Et quand plus tard, il appelle la police, que dit-il ? « Un homme noir court dans la rue », a-t-elle lancé aux douze jurés, parmi lesquels ne figure qu’un seul homme noir.

Selon elle, le jeune joggeur s’était bien introduit dans une maison en construction à plusieurs reprises avant le drame, mais les accusés « savaient qu’il n’avait rien volé, qu’il n’avait commis aucun crime ».

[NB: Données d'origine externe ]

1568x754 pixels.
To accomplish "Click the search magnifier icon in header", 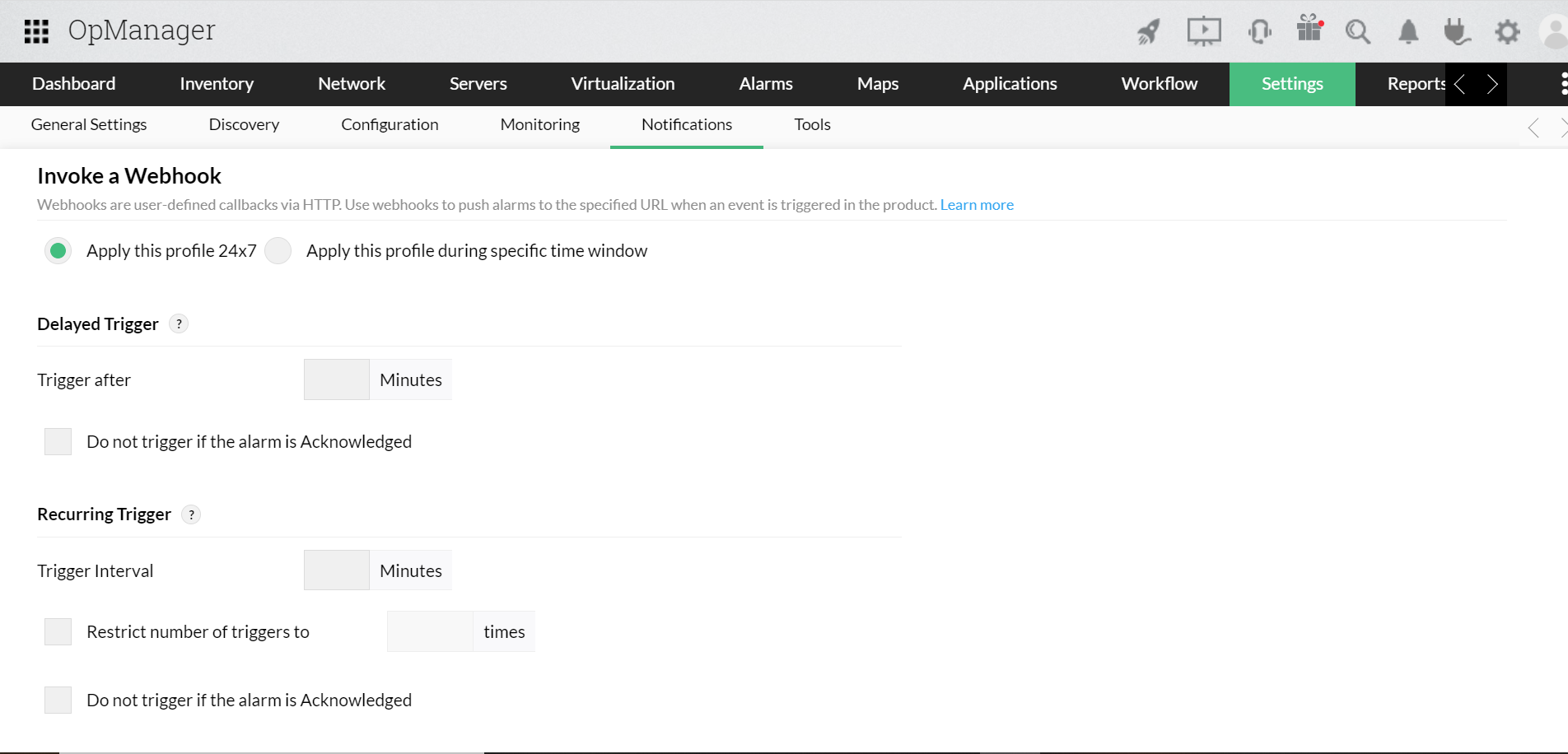I will point(1358,33).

Ensemble, « ils le pourchassent », William Bryan « fonce sur lui, le pousse dans le fossé ». Le père McMichael lui crie : « Arrête-toi ou je te fais sauter le caisson ! ». Ahmaud Arbery, qui n’était pas armé, « était coincé comme un rat », a ajouté la procureure, en reprenant les mots d’un accusé.

« Légitime défense »

Les avocats des trois hommes ont vivement contesté cette lecture.

Ahmaud Arbery a été filmé à plusieurs reprises sur le chantier et des affaires avaient été volées sur le terrain, ont-ils souligné. « Sa conduite était suspecte », a déclaré Bob Rubin, l’avocat de Travis McMichael.  

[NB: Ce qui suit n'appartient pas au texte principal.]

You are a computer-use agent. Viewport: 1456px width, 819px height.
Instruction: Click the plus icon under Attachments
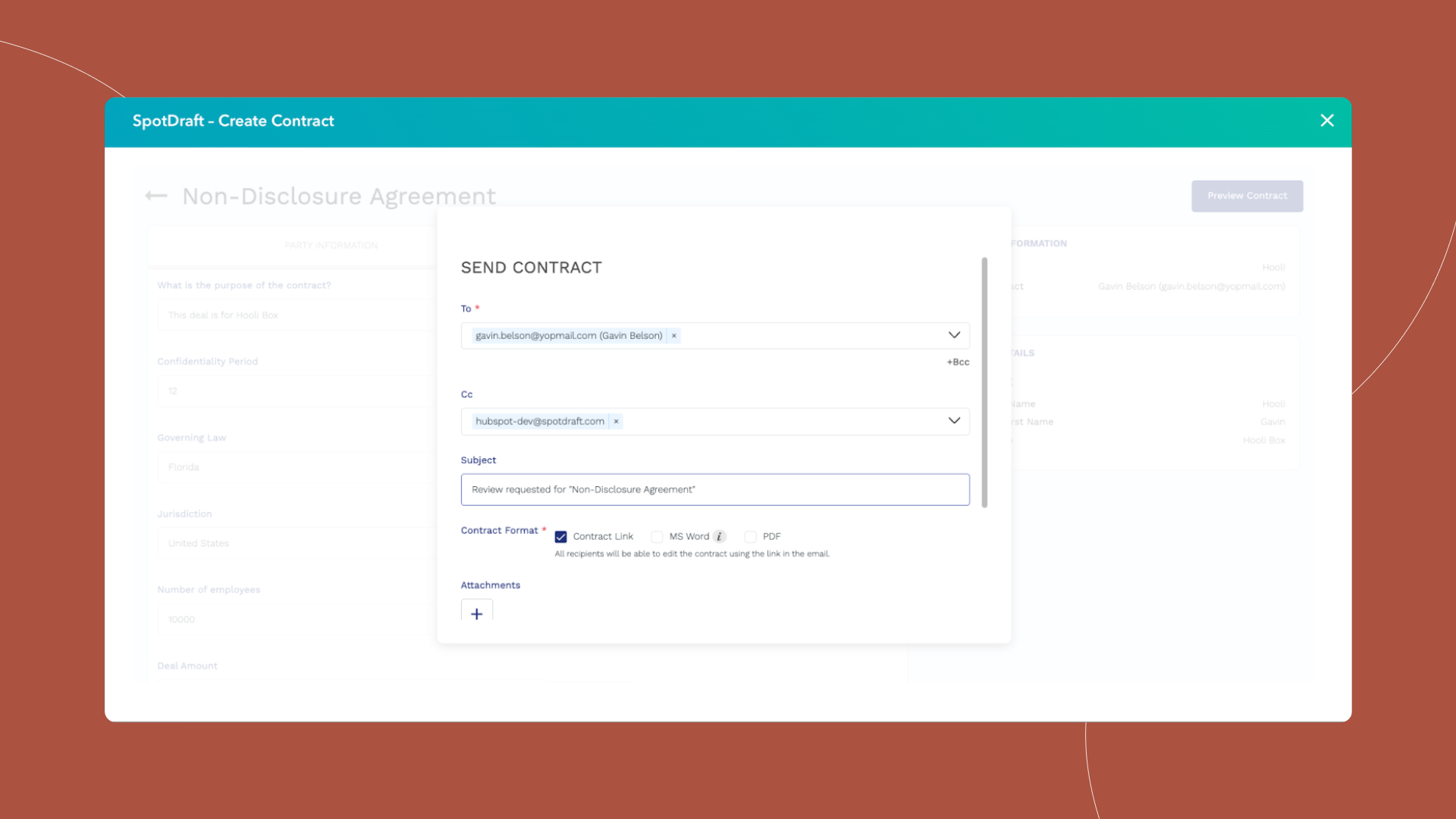tap(476, 613)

Quant au père, « il était absolument certain » qu’Ahmaud Arbery était l’auteur des cambriolages, a assuré Me Hogue.

Quelques jours avant le drame, le fils McMichael avait vu Ahmaud Arbery dans le quartier et l’avait interrogé sur les raisons de sa présence. Le joggeur « avait alors mis sa main vers sa ceinture, comme pour attraper une arme », a assuré l’avocat.

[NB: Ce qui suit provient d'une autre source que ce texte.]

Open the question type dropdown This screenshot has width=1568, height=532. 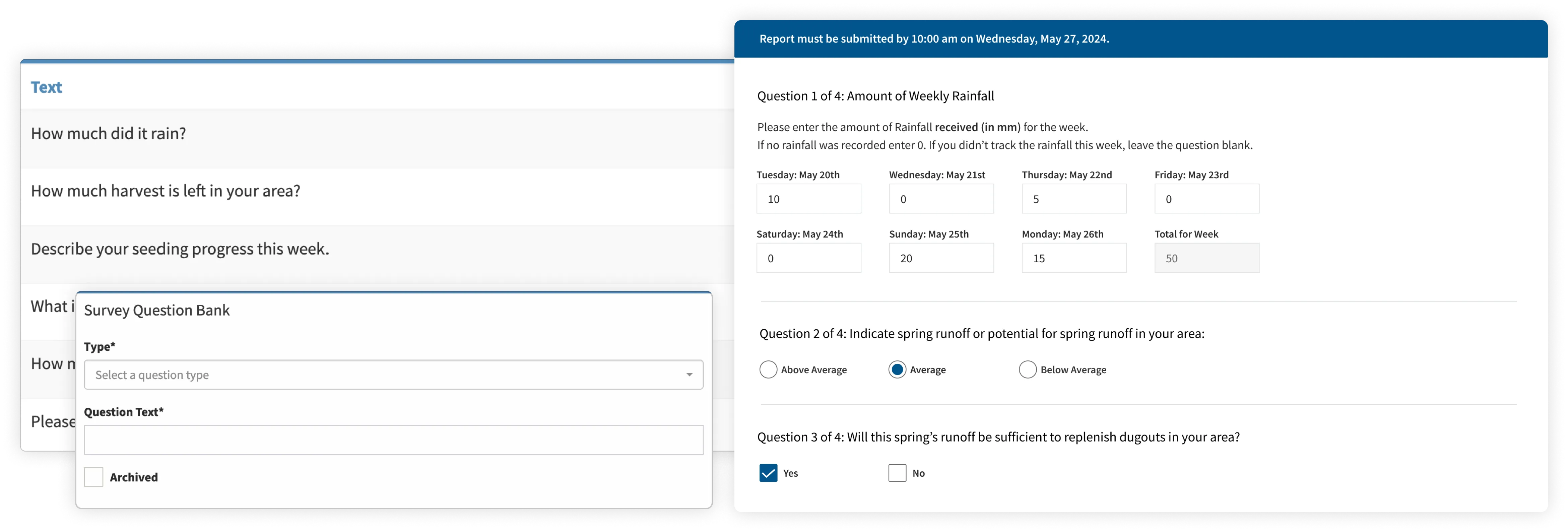coord(393,374)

Pour lui, ce précédent explique pourquoi son client était « effrayé » le 23 février 2020. Quand Ahmaud Arbery, à l’issue de la course-poursuite, « a effectué un rapide virage à gauche vers Travis, celui-ci était obligé de tirer […], il a agi par légitime défense », a soutenu Me Rubin.

« Drapeau confédéré »

Après le drame, les services du procureur local, pour qui Gregory McMichael avait longtemps travaillé, n’avaient procédé à aucune interpellation. Il avait fallu la diffusion d’une vidéo, en mai, pour que l’enquête soit confiée à la police de l’État et que les trois hommes soient arrêtés.

La mort de George Floyd quelques jours plus tard, sous le genou d’un policier blanc, avait relancé le débat sur les violences à l’encontre des Afro-Américains et le nom d’Ahmaud Arbery avait résonné dans les grandes manifestations antiracistes de l’été 2020.

La question du racisme pourrait être abordée plus frontalement lors de prochaines audiences, le juge ayant autorisé l’accusation à présenter une photo du camionnette de Travis McMichael. Sur la plaque d’immatriculation figure un grand drapeau confédéré, symbole des États esclavagistes du Sud lors de la guerre civile.